I want to return all movies (sample_mflix) that match on a title value. The movies must be for a specific year (should not return any movie that is not for that year), and I would like to return movies with "$gte" values for movies.awards.nominations & movies.awards.wins.

The first query seems more complex (which seems to increase resource utilization - query complexity?). This query also is not returning values for that year only. That makes me think that there is probably a better way to do this with Atlas search.

The second query uses the $search and a $match in different stages. It has a simple Lucene search (which might return more movies than the first query?), and the match operator will filter the results. The second query is more precise - from my tests, it respects the year constraint. If I apply a limit stage, would this be a better solution?

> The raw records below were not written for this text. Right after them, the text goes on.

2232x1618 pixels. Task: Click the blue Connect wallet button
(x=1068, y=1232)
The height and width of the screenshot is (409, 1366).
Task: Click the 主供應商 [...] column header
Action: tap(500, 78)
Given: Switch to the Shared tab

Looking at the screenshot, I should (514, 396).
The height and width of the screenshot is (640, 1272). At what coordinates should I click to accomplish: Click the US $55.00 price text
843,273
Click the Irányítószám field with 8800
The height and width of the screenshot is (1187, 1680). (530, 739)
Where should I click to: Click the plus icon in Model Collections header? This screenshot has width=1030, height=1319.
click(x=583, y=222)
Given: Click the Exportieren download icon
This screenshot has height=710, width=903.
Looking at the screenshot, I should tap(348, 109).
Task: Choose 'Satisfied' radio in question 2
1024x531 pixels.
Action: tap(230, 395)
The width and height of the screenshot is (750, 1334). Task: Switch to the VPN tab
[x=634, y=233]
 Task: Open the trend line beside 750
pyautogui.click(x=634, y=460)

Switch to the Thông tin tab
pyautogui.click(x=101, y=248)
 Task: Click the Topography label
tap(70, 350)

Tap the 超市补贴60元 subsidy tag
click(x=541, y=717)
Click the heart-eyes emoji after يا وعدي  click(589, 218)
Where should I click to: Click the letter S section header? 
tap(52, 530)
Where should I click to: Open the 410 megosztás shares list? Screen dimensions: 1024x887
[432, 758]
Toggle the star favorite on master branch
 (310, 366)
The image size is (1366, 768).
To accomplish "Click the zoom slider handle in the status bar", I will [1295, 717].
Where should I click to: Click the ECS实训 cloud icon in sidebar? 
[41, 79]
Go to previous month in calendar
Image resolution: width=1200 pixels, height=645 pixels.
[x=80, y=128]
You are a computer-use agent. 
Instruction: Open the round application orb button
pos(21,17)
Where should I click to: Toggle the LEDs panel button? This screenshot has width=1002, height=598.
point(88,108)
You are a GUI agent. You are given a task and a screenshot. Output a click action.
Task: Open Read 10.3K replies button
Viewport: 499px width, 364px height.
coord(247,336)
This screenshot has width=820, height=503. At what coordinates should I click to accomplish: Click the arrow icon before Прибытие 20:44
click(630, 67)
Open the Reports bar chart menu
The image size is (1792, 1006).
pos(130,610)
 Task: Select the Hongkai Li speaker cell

If those queries were executed in the same scenario, which one would be more efficient, and why (apologies, the second query is formatted for .net driver)?

new BsonArray
{
    new BsonDocument("$search", 
    new BsonDocument
        {
            { "index", "nostoreindex" }, 
            { "compound", 
    new BsonDocument
            {
                { "must", 
    new BsonDocument("near", 
    new BsonDocument
                    {
                        { "path", "year" }, 
                        { "origin", 2000 }, 
                        { "pivot", 1 }
                    }) }, 
                { "must", 
    new BsonDocument("text", 
    new BsonDocument
                    {
                        { "query", "poor" }, 
                        { "path", "title" }
                    }) }, 
                { "should", 
    new BsonDocument("range", 
    new BsonDocument
                    {
                        { "path", "awards.nominations" }, 
                        { "gte", 1 }
                    }) }, 
                { "should", 
    new BsonDocument("range", 
    new BsonDocument
                    {
                        { "path", "awards.wins" }, 
                        { "gte", 1 }
                    }) }
            } }
        })
}

VS

var searchStage =
                new BsonDocument("$search",
                    new BsonDocument
                        {
                            { "index", "nostoreindex" },
                            { "text",
                    new BsonDocument
                            {
                                { "query", title },
                                { "path", "title" }
                            } }
                        });
            var matchStage = new BsonDocument("$match",
            new BsonDocument("$and",
            new BsonArray
                    {
                new BsonDocument("year",
                new BsonDocument("$eq", year)),
                new BsonDocument("awards.nominations",
                new BsonDocument("$gte", nominations)),
                new BsonDocument("awards.wins",
                new BsonDocument("$gte", awards))
                    })
            );
Doug
  • 14,387
  • 17
  • 74
  • 104

1 Answers1

1

When using Atlas Search, it is better to avoid using a succeeding $match filter after your $search stage. This is because all data will need to be looked up in your mongod by id, which can be quite slow.

So, generally, you are trying to keep your search and filters "in Lucene" if possible, to avoid extra IO and comparisons.

In your case, you are using near which will return all results in order descending from near. You should use range instead which can filter those results and speed up your query.

near is used to score your results higher if they are closer to a specific value, which can simulate a sort. For example, if you want to score results with higher 'awards.wins' you may wish to add a near : { origin: 10000, pivot: 1} then the closer the value is to 10000 the higher the score.

new BsonArray
{
    new BsonDocument("$search", 
    new BsonDocument
        {
            { "index", "nostoreindex" }, 
            { "compound", 
    new BsonDocument
            {
                { "must", 
    new BsonDocument("range", 
    new BsonDocument
                    {
                        { "path", "year" }, 
                        { "gte", 2000 }, 
                        { "lte", 2000 }
                    }) }, 
                { "must", 
    new BsonDocument("text", 
    new BsonDocument
                    {
                        { "query", "poor" }, 
                        { "path", "title" }
                    }) }, 
                { "should", 
    new BsonDocument("range", 
    new BsonDocument
                    {
                        { "path", "awards.nominations" }, 
                        { "gte", 1 }
                    }) }, 
                { "should", 
    new BsonDocument("range", 
    new BsonDocument
                    {
                        { "path", "awards.wins" }, 
                        { "gte", 1 }
                    }) }
            } }
        })
}
Doug
  • 14,387
  • 17
  • 74
  • 104